──────── Data ────────
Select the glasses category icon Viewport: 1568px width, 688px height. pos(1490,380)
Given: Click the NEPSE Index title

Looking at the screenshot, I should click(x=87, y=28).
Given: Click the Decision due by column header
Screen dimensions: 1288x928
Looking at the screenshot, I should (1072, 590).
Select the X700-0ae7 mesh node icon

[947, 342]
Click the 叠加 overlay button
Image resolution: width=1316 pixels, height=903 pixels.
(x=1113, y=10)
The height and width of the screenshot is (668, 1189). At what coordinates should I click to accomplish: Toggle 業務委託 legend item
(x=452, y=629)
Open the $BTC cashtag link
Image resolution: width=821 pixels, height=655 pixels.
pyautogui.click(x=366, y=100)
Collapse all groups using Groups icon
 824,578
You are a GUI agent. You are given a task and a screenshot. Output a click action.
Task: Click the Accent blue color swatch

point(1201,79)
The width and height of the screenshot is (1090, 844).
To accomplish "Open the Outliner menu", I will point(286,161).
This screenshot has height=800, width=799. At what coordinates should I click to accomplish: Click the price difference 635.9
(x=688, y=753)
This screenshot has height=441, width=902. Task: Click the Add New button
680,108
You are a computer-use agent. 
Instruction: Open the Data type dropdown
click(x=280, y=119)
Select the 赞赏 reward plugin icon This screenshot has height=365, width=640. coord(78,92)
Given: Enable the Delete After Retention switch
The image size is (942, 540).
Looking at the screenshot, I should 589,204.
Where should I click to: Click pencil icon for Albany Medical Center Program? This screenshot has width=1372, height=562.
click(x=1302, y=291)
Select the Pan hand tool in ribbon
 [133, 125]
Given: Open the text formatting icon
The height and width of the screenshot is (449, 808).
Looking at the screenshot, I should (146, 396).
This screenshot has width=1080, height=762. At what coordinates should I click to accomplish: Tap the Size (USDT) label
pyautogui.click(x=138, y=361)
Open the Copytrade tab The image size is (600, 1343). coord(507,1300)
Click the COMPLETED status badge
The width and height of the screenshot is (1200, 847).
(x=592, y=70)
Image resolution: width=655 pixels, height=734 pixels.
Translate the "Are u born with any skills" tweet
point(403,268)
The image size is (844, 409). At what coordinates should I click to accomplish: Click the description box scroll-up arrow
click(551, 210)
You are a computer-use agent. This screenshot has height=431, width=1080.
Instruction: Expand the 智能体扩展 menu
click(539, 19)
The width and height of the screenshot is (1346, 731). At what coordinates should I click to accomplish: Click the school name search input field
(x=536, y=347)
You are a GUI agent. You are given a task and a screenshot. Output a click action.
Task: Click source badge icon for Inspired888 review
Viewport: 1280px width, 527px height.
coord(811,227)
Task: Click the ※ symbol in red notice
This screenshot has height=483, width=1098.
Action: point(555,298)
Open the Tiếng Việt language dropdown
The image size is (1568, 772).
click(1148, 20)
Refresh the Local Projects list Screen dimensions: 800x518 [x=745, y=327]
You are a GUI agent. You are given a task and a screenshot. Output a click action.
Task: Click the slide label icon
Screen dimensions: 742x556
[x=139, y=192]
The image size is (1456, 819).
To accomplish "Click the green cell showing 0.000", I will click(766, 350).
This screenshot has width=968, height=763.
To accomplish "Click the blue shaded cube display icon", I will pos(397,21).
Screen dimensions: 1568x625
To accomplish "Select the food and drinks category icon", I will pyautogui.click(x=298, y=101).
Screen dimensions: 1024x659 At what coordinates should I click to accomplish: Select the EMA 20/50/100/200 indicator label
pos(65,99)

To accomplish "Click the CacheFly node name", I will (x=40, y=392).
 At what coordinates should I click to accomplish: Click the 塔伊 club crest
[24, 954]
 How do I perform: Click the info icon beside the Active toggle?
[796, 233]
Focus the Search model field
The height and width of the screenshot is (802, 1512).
────────
## Exercise aim:
Locate the word "computer" in the records and collect each line it appears in.

## The completed task:
You are a computer-use agent. 
You are a computer-use agent. This screenshot has height=431, width=1080.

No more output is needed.